One, because it confirmed to me that the Air Force
is an accepting place to work.
And offer support for people who have had that kind
of experience where they felt sort of closed in
for a long time.
And it was always my fear that I would just sort of
be alienated completely.
Lose friends and all that.
But actually when I did come out at work
the person I first spoke to was my line manager
who wasn't your typical pink and fluffy looking chief tech.
But I, I had, I was confident enough to tell him
because I trusted his ear and his judgment as well.
And he sign posted me to other people who'd
been through similar experiences and we all had a chat.
And then gave me that sort of courage
and that encouragement to be yourself at work.
And you'll notice then that everything will change for you.
Even though nothing practically,
you'll still be doing the same job,
but the way you feel about going to work
with a smile and a spring in your step,
you know it changes massively
and my mental health you know increased vastly.

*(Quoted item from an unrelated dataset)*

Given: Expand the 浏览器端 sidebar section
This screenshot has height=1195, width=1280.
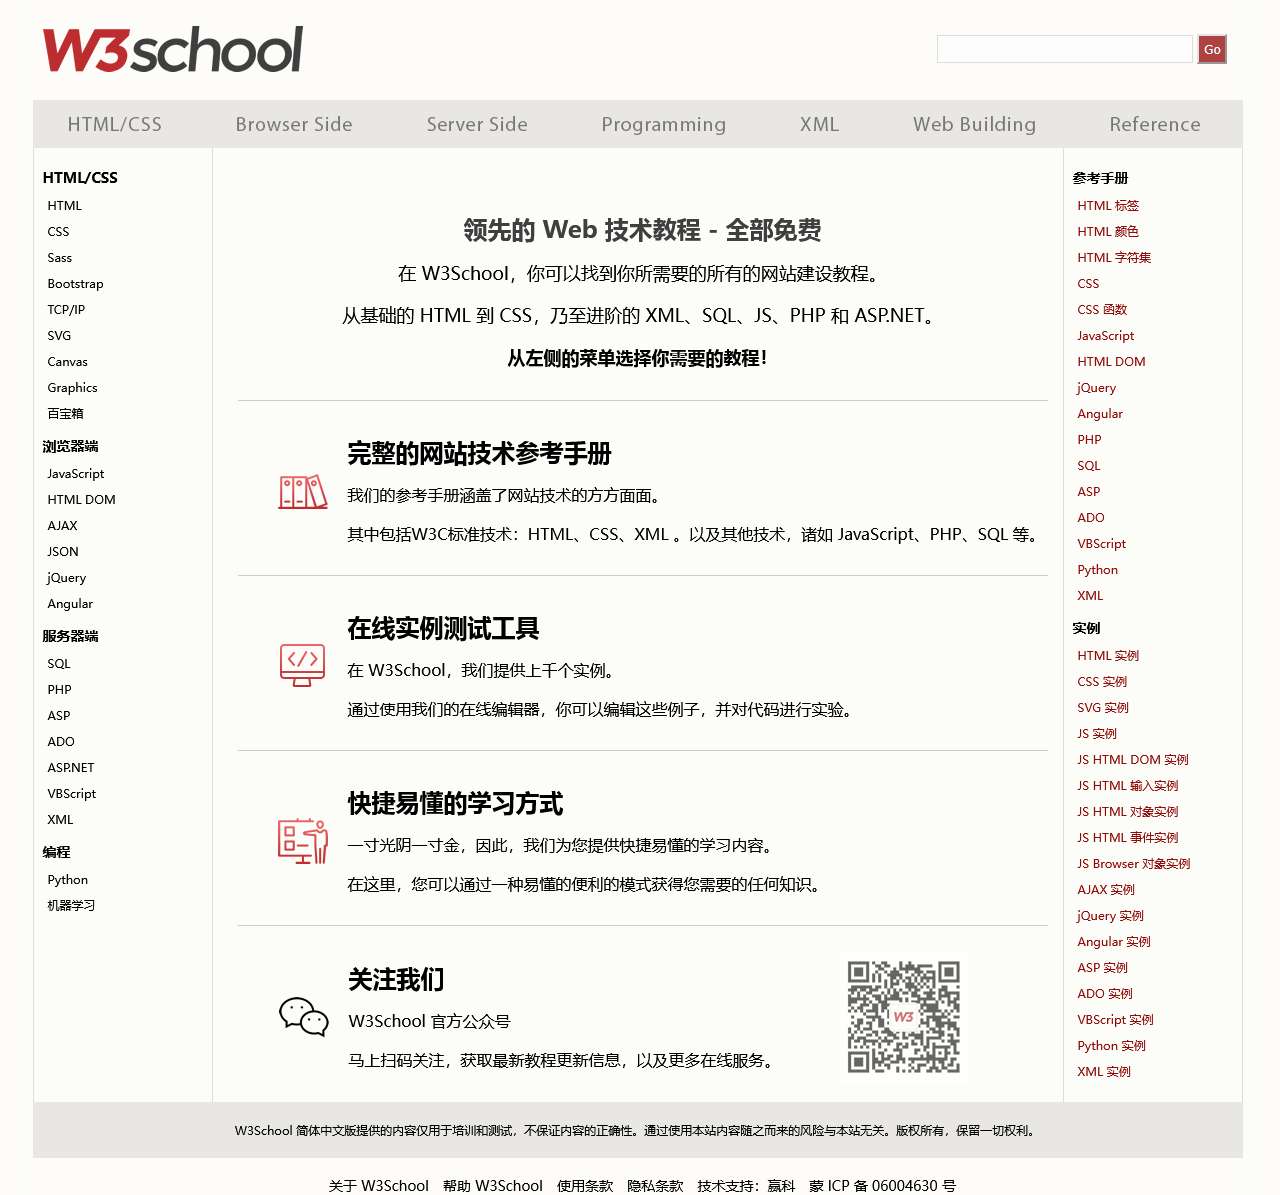Looking at the screenshot, I should click(x=70, y=446).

Instead of using all that capacity to worry about
what people are gonna think about me, (mumbling),
I already know what everyone thinks
and that is that they just don't,
they want me to get on with my job.
You know and anybody's who's got any negative feeling
about it, that's just their problem.
It ain't mine.
You know, but fortunately for me I've not,
I've not encountered any nastiness really.
It's been a very very safe and welcome place to work.